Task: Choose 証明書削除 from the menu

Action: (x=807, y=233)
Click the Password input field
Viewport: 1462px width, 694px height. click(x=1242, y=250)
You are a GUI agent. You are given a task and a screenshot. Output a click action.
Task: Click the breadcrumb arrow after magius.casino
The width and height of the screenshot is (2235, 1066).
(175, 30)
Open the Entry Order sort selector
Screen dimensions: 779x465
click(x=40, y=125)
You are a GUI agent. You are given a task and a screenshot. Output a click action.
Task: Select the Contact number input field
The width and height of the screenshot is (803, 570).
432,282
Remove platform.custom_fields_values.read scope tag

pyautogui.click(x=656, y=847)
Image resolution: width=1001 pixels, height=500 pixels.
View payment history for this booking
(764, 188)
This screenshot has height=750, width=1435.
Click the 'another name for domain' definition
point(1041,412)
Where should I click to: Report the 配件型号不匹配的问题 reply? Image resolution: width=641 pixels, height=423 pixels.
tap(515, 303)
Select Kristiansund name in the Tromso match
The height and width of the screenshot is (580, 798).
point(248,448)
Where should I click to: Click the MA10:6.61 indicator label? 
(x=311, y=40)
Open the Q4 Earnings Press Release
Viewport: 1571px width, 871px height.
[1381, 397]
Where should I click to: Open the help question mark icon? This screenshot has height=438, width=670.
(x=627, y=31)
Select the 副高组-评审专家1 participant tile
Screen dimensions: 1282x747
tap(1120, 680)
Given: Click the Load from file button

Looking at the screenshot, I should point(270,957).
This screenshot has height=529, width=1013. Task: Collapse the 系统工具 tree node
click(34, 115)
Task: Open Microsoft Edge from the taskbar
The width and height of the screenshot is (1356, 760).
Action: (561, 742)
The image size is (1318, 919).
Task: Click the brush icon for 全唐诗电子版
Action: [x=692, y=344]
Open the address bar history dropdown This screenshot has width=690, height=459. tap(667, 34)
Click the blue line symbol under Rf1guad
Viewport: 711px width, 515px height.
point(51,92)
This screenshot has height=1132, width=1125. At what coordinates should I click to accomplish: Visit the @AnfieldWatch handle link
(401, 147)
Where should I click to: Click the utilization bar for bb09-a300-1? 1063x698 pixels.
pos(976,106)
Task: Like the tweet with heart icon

• [Your objective] Please output the full listing, keeping every character the same.

• [Output for this task]
Task: Choose 証明書削除 from the menu

Action: (x=807, y=233)
Click the Password input field
Viewport: 1462px width, 694px height. click(x=1242, y=250)
You are a GUI agent. You are given a task and a screenshot. Output a click action.
Task: Click the breadcrumb arrow after magius.casino
The width and height of the screenshot is (2235, 1066).
(175, 30)
Open the Entry Order sort selector
Screen dimensions: 779x465
click(x=40, y=125)
You are a GUI agent. You are given a task and a screenshot. Output a click action.
Task: Select the Contact number input field
The width and height of the screenshot is (803, 570).
432,282
Remove platform.custom_fields_values.read scope tag

pyautogui.click(x=656, y=847)
Image resolution: width=1001 pixels, height=500 pixels.
View payment history for this booking
(764, 188)
This screenshot has height=750, width=1435.
Click the 'another name for domain' definition
point(1041,412)
Where should I click to: Report the 配件型号不匹配的问题 reply? Image resolution: width=641 pixels, height=423 pixels.
tap(515, 303)
Select Kristiansund name in the Tromso match
The height and width of the screenshot is (580, 798).
point(248,448)
Where should I click to: Click the MA10:6.61 indicator label? 
(x=311, y=40)
Open the Q4 Earnings Press Release
Viewport: 1571px width, 871px height.
[1381, 397]
Where should I click to: Open the help question mark icon? This screenshot has height=438, width=670.
(x=627, y=31)
Select the 副高组-评审专家1 participant tile
Screen dimensions: 1282x747
tap(1120, 680)
Given: Click the Load from file button

Looking at the screenshot, I should point(270,957).
This screenshot has height=529, width=1013. Task: Collapse the 系统工具 tree node
click(34, 115)
Task: Open Microsoft Edge from the taskbar
The width and height of the screenshot is (1356, 760).
Action: (561, 742)
The image size is (1318, 919).
Task: Click the brush icon for 全唐诗电子版
Action: [x=692, y=344]
Open the address bar history dropdown This screenshot has width=690, height=459. tap(667, 34)
Click the blue line symbol under Rf1guad
Viewport: 711px width, 515px height.
point(51,92)
This screenshot has height=1132, width=1125. At what coordinates should I click to accomplish: Visit the @AnfieldWatch handle link
(401, 147)
Where should I click to: Click the utilization bar for bb09-a300-1? 1063x698 pixels.
pos(976,106)
Task: Like the tweet with heart icon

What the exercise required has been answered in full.